INTERNATIONAL CONCERN MOUNTS FOR ROHINGYA

The BBC, New York Times, TIME magazine, Al-Jazeera, Irrawaddy and openDemocracy (among others) all reported a Medicins sans Frontieres (MSF) February 18 report that many Rohingya in makeshift Bangladeshi camps are facing starvation.

Hundreds of thousands of unregistered Rohingya, a Muslim minority who live predominantly in Burma's western Rakhine State, are now living as stateless citizens inside an unofficial camp at Kutupalong, situated in Bangladesh's Cox's Bazaar district.

Conditions in the camp are tough. According to The New York Times, Kutupalong's dirt paths, flimsy shacks and open sewers has grown by 6,000 people to nearly 30,000, with 2,000 arrivals in January alone.

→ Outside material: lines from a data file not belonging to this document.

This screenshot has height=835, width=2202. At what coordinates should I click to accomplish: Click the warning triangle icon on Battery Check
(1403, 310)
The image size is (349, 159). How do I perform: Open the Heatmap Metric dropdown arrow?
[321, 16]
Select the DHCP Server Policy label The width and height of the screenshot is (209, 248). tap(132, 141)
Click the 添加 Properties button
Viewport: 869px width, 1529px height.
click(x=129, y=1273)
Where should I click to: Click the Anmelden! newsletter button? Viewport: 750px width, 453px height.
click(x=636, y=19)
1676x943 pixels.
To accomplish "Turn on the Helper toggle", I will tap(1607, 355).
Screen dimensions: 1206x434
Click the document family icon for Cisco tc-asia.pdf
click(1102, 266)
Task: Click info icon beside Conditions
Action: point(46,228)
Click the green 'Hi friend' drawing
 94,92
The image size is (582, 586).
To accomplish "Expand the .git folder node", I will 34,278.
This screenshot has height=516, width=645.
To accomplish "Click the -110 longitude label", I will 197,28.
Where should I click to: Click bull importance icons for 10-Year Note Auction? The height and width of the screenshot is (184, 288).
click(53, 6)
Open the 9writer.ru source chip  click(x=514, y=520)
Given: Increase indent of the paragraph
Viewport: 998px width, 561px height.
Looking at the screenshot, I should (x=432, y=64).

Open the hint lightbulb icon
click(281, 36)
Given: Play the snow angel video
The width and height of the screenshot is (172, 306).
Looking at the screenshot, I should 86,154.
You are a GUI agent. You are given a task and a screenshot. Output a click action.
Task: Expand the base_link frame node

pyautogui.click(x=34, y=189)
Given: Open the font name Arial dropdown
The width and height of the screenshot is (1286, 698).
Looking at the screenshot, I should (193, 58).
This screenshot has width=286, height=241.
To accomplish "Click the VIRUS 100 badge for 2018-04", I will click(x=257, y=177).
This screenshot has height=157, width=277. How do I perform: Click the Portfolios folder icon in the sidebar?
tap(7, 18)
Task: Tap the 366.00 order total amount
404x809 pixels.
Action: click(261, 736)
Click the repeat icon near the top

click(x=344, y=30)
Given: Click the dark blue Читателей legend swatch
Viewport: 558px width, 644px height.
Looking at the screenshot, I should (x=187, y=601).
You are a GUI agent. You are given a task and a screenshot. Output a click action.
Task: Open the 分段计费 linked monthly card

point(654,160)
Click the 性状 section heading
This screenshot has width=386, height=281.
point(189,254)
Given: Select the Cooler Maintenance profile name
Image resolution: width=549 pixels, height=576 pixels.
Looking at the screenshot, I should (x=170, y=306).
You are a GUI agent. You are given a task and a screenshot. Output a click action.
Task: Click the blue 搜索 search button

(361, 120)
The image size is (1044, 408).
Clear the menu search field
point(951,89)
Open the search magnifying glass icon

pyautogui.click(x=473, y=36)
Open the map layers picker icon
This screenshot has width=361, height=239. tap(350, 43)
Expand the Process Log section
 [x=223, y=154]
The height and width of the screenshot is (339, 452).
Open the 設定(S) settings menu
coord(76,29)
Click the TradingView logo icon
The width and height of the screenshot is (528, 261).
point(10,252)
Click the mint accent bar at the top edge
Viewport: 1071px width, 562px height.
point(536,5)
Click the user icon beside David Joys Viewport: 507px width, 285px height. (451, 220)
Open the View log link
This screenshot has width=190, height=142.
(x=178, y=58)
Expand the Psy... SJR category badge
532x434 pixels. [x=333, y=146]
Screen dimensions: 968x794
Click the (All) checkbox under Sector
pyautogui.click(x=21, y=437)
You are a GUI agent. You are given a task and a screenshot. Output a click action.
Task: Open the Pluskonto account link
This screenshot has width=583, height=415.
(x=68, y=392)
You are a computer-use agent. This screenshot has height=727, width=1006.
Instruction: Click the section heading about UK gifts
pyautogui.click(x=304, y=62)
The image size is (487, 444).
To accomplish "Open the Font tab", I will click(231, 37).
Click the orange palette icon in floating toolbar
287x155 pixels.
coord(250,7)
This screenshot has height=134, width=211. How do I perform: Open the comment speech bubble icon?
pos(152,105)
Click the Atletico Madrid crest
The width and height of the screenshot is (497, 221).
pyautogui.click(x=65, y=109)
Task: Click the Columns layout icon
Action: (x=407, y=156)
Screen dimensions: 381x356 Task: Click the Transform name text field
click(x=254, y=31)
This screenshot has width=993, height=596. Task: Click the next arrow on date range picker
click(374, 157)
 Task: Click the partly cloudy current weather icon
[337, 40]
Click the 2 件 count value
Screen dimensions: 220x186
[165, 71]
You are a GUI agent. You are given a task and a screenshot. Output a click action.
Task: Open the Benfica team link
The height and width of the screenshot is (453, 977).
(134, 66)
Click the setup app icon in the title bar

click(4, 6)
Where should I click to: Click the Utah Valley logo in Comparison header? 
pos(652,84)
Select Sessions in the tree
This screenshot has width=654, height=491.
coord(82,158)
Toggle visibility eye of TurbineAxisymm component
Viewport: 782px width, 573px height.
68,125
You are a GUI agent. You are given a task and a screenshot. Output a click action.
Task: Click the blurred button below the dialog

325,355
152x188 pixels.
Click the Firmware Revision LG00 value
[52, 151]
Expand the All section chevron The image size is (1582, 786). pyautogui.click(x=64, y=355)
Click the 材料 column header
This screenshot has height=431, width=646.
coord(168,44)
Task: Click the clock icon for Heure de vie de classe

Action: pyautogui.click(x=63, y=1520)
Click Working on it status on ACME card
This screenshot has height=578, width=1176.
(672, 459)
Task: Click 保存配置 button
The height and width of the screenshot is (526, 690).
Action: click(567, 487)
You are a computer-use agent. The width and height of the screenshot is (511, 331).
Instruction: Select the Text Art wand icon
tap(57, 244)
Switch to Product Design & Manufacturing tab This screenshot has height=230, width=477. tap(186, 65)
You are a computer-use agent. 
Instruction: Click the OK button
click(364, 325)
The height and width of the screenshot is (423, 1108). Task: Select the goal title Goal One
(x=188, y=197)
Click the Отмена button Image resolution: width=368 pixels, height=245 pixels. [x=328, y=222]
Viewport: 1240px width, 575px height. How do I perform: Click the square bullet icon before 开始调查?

Denied the ability to work or receive aid in Bangladesh, the population has grown as Rohingya seek refuge from a wave of violence that has forced them out of their long-established homes in other  Bangladeshi towns and villages.

Researchers from the Arakan Project, a human-rights group documenting the plight of the Rohingya, claim children from the surrounding makeshift camp are begging for food from the refugees in the official Kutupalong settlement.

MSF reported that: "People are crowding into a crammed and unsanitary patch of ground with no infrastructure to support them. Prevented from working to support themselves, neither are they permitted food aid. As the numbers swell and resources become increasingly scarce, we are extremely concerned about the deepening crisis."

A European Union delegation fact finding in Bangladesh earlier this month issued a resolution in the European Parliament on February 11 calling on the government in Dhaka to recognise the unregistered Rohingya as refugees and to extend humanitarian support.

Children on the Edge is planning to begin working with the Rohingya on their education needs later this year.

Said Children on the Edge director, Rachel Bentley: "Like our partner organisations, we remain extremely concerned at the reports coming out of Bangladesh. The Rohingya cannot return to Burma, so it is imperative a solution is found that satisfies all. We are calling on all sides to talk and resolve the situation peacefully."